In practice, there's generally not a lot of reason to use a holster for most folks, as they don't have the ability to carry a handgun while in public (at least not here in California for most people).

Still, there are instances for those with a handgun to need to use a holster.  These include as a back-up while hunting (check your state, federal and local gun laws!) or while at your place of business for asset and personal protection (again, check your local gun laws).

I have three requirements of any holster I buy, regardless of the application for which it will be used:  (1) Ability to hold the gun securely; (2) the ability to draw the weapon quickly, a very importantly; (3) the ability to to re-holster the gun without using your support hand to hold open the holster.
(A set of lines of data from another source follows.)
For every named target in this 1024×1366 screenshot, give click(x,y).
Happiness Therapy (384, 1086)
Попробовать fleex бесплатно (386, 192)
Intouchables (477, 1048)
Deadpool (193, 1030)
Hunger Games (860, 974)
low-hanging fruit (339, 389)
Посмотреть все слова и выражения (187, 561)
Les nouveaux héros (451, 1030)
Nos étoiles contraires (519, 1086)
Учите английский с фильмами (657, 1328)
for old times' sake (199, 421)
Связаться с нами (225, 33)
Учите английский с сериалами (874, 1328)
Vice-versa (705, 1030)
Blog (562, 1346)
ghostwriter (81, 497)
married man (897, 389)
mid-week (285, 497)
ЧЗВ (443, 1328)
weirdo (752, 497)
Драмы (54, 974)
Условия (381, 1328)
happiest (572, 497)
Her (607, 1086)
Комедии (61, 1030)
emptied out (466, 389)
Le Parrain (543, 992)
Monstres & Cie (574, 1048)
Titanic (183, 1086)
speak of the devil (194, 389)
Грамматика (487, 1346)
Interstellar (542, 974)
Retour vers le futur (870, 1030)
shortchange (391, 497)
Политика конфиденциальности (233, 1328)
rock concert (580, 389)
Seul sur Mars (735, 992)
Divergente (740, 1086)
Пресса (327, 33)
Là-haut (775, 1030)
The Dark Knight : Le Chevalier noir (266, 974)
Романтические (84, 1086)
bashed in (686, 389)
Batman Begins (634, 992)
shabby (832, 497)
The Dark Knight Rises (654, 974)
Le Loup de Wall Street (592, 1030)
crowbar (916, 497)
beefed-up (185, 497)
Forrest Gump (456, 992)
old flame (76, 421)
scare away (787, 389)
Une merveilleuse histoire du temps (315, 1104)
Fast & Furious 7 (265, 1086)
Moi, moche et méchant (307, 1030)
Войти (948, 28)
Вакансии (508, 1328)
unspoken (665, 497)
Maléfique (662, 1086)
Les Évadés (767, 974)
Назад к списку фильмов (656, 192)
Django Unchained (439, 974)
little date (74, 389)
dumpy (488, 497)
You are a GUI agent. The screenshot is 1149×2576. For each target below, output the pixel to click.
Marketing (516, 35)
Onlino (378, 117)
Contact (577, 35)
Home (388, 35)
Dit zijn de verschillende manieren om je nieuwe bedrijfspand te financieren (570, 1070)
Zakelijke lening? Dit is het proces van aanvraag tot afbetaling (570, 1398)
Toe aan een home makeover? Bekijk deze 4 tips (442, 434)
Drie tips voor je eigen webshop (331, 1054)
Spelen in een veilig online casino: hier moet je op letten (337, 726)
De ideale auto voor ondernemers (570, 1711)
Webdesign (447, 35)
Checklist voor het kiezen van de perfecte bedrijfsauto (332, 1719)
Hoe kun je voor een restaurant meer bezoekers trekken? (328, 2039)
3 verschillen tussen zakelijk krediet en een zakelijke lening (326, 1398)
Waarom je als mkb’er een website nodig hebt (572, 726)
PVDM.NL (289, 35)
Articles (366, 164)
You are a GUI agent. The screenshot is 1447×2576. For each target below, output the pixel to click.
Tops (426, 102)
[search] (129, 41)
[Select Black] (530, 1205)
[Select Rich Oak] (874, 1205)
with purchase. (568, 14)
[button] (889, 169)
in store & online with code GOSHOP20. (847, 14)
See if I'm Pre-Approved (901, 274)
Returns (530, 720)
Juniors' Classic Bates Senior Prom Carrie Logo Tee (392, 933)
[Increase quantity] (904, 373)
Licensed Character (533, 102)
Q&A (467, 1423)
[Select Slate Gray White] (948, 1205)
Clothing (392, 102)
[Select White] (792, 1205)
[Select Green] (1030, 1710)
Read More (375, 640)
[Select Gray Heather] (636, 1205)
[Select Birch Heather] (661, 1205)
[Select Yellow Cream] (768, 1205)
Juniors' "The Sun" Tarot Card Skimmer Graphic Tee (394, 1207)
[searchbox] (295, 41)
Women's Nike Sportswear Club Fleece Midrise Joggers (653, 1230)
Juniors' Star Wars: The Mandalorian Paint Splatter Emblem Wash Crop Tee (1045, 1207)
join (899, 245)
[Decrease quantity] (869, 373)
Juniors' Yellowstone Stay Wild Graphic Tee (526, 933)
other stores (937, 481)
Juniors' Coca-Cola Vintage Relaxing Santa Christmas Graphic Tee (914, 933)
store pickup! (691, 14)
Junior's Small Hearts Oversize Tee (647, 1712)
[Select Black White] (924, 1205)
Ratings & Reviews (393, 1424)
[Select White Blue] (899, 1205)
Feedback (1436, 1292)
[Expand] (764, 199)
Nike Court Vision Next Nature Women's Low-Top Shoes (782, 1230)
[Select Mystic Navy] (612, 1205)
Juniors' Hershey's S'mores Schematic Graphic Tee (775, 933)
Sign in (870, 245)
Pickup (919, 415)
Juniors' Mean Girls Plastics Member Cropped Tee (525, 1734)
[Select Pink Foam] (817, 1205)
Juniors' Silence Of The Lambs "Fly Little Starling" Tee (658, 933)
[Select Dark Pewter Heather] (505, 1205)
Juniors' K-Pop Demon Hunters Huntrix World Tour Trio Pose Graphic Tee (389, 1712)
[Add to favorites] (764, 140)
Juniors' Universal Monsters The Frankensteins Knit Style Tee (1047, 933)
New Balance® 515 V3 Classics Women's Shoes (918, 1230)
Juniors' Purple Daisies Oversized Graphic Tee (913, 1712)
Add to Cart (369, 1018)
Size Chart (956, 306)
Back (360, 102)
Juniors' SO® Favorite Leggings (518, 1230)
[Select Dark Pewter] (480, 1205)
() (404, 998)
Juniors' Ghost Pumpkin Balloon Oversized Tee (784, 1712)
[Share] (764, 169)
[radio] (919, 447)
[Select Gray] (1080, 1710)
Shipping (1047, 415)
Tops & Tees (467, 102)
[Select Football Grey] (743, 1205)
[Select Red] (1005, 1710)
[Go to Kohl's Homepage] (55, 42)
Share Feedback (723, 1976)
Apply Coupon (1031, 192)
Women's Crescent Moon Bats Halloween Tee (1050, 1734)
(1) Hold securely:  There are two major ways this is accomplished:  Via a Retention Holster, or via a molded holster.  Retention holsters have two major ways of doing this:  With a Thumb Break (a piece of material that covers the hammer) or a new type called a SERPA holster. 

The SERPAs require you to run your index finger down the outside of the holster to depress a retention button which releases the gun.  Retention holsters are primarily used by law enforcement and security guards to ensure their weapon is not taken from them during a struggle.

For civilians, I prefer a molded holster.  The best (IMO) are made of a material called Kydex or polycarbonate.  They are produced specifically for each model of firearm.  The gun "clicks" in place very securely. 

You can get them made of animal hide (horse or cow), but these tend to "crush" if they are used with Inside the Waist Band holsters, and can shrink if exposed to rain or perspiration.

(2) Draw quickly:  This is as much of a factor of the gun design and the clothing being worn as it is a function of the style and placement of the holster.  For instance, an Open Carry holster on the strong side hip can be drawn much more quickly than an ankle holster concealed by a pant leg.  

A hammerless semi-automatic carried in an Inside the Waist Band holster can generally be drawn more quickly than a revolver with a knurled external hammer in the same style holster - the hammer is more likely to be caught on your clothing while drawing your gun in a stressful situation.

(3)  Re-holster with support hand only:  You need to be able to get your handgun back into your holster with one hand so that the other hand can be used to move clothing out of the way.  Having to "fight" the gun back into the holster because it has crushed or repositioned itself can lead to accidental discharges.

It is very important that your holster is made for your specific gun.  This can sometimes be difficult, as not all holster manufacturers make holsters for every model of handgun.

Some holster styles and applications are more "forgiving" with regards to getting a "custom fit" for your handgun.